━━━ RECORDS PROVIDED

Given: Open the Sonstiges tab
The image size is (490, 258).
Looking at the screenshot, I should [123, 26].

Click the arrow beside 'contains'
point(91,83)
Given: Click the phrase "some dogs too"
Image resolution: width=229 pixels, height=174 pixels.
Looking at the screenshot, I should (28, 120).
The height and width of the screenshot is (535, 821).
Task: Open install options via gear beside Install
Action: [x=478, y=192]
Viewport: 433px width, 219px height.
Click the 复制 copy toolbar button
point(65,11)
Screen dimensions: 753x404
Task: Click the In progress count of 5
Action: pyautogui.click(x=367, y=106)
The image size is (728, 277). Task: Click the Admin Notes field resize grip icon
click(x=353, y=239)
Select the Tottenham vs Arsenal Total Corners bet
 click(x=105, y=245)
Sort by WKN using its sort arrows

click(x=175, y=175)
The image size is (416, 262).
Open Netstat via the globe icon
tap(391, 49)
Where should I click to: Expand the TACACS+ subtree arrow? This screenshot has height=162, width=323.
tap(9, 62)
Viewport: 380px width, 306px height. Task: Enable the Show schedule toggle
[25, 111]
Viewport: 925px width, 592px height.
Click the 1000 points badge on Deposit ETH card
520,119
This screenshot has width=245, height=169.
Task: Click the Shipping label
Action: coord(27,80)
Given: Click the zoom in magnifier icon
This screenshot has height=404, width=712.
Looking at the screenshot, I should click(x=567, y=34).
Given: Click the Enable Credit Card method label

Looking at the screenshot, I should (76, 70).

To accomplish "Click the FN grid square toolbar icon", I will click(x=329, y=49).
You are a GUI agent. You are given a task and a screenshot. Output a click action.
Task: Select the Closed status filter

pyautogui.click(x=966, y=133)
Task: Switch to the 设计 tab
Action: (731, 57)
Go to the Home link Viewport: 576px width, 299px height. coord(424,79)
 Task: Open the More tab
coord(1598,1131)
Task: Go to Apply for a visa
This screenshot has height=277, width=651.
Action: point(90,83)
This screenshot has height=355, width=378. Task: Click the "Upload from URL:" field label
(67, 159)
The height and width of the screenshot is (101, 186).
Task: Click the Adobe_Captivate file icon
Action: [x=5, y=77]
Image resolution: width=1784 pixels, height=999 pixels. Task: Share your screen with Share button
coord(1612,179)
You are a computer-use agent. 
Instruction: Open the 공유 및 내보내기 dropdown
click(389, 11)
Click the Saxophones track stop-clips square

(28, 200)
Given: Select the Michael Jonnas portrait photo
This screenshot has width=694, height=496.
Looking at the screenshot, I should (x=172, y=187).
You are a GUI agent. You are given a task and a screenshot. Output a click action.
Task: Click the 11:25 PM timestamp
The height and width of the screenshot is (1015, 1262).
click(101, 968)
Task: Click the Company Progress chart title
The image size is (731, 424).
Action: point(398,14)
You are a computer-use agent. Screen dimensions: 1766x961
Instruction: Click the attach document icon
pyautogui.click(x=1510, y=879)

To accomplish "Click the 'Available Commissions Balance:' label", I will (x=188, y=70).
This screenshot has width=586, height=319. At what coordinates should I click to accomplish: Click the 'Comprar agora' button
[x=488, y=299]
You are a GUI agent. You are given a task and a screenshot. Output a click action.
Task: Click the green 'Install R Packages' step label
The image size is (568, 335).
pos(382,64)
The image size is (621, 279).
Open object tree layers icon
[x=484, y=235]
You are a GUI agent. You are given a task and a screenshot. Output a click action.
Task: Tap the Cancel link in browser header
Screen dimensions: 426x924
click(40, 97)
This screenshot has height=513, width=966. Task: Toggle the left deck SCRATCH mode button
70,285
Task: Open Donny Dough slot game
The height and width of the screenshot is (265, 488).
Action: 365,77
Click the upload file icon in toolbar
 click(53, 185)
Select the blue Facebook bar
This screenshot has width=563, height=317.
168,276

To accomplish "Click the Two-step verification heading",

━━━━━━

Output the lines above between the one holding "This screenshot has height=404, width=712." and the one holding "Given: Select the", inclusive, with nothing before or after them.

This screenshot has height=404, width=712.
Looking at the screenshot, I should click(x=567, y=34).
Given: Click the Enable Credit Card method label

Looking at the screenshot, I should (76, 70).

To accomplish "Click the FN grid square toolbar icon", I will click(x=329, y=49).
You are a GUI agent. You are given a task and a screenshot. Output a click action.
Task: Select the Closed status filter

pyautogui.click(x=966, y=133)
Task: Switch to the 设计 tab
Action: (731, 57)
Go to the Home link Viewport: 576px width, 299px height. coord(424,79)
 Task: Open the More tab
coord(1598,1131)
Task: Go to Apply for a visa
This screenshot has height=277, width=651.
Action: point(90,83)
This screenshot has height=355, width=378. Task: Click the "Upload from URL:" field label
(67, 159)
The height and width of the screenshot is (101, 186).
Task: Click the Adobe_Captivate file icon
Action: [x=5, y=77]
Image resolution: width=1784 pixels, height=999 pixels. Task: Share your screen with Share button
coord(1612,179)
You are a computer-use agent. 
Instruction: Open the 공유 및 내보내기 dropdown
click(389, 11)
Click the Saxophones track stop-clips square

(28, 200)
Given: Select the Michael Jonnas portrait photo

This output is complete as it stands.